Pride St. Louis, a local LGBT advocacy group, organized a counter protest on Facebook which dwarfed the Westboro Baptist demonstration.


In a letter to parents, the school said it had received messages of support from parents and community members. "But most inspiring, I have to tell you, has been the response of our students," the head of the school, Andy Abbott, wrote.

He continued:

On Monday morning, I shared the news in assembly and there was a wide range of emotions: fear, sadness, anger. On Tuesday morning, however, more than 200 students showed up an hour before school to discuss the situation and talk about what our response should be. At assembly on Tuesday, one of our students spoke passionately and received a spontaneous and sustained standing ovation. He shared Dr. Martin Luther King Jr.'s words, "Darkness cannot drive out darkness; only light can do that. Hate cannot drive out hate; only love can do that," and encouraged us to "shine our brightest lights next Monday." On Wednesday, Diversity ETC student leaders spent their free afternoon processing the input they received and developing what Daniel Harris, our director of diversity, and I believe is a wonderfully thoughtful plan.

"WBC wants us to engage with them," Abbott wrote. "Our primary response will be to ignore them."

The school said last week it planned to start assembly late Monday morning to allow any students who want to avoid the protest entirely to do so:

To avoid contact with the WBC, here are our suggestions for drop-off and parking: If you drive your student/s to school, please drop them off at the main entrance or Schnuck Wing, both off Price Road. Student drivers can park in the Price Road lots or in my front yard (accessed through the north entrance). We will encourage faculty and staff to park in the Clayton Road lot.

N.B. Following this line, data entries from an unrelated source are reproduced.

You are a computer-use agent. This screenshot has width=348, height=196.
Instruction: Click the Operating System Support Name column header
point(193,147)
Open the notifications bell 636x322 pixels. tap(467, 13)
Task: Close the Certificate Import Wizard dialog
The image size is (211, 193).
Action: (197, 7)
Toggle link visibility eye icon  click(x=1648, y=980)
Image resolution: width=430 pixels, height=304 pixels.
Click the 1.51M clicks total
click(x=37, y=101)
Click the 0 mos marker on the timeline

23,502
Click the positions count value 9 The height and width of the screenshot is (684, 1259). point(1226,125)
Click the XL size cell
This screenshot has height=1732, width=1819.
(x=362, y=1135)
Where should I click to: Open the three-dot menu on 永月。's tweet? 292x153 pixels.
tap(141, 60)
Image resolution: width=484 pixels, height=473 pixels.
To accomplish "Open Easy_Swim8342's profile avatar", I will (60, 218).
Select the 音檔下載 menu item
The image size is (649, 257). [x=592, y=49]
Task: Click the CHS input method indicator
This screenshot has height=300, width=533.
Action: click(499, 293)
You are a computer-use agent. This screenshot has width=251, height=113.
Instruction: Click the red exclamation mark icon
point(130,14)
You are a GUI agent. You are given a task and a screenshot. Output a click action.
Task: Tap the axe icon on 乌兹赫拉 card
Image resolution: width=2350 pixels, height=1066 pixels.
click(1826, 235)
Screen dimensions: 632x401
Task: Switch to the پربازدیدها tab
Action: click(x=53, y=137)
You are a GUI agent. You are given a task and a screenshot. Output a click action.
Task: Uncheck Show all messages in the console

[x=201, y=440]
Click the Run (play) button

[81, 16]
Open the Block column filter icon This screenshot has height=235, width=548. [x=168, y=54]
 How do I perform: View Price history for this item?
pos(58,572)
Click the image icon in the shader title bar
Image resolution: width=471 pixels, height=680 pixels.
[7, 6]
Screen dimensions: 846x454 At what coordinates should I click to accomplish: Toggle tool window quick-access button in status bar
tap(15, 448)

"We expect a large number of students will participate in a 40-minute display of support for our LGBTQ+ community," Abbott continued. "Any students who feel the need to join the counter-protesters at the Clayton entrance will be accompanied and carefully supervised by senior administrators."

The school discouraged additional adults from joining the protests and said students would prefer notes, video clips and other expressions of support.

Abbott offered a final word:

In our society, there is always room for respectful differences of opinion. But WBC is nothing more than a hate group. It maintains that God is punishing America because of its tolerance of the LGBTQ+ community. Their vitriolic speech extends to Catholics, Orthodox Christians, Muslims, Jews and U.S. soldiers. Their picketing forays average between six and 30 people (including their own children), and their modus operandi is to carry inflammatory signs to incite reactions from those they picket. It is crucial to note that WBC is not affiliated with any national Baptist organization. Our families, who come from many religious backgrounds, have been vocal and passionate about supporting our students and denouncing the WBC.

On March 12, WBC will be on a sidewalk outside of our campus for 30 minutes ... and then they will be gone.

What we will remember is that our students responded with unity and care and courage.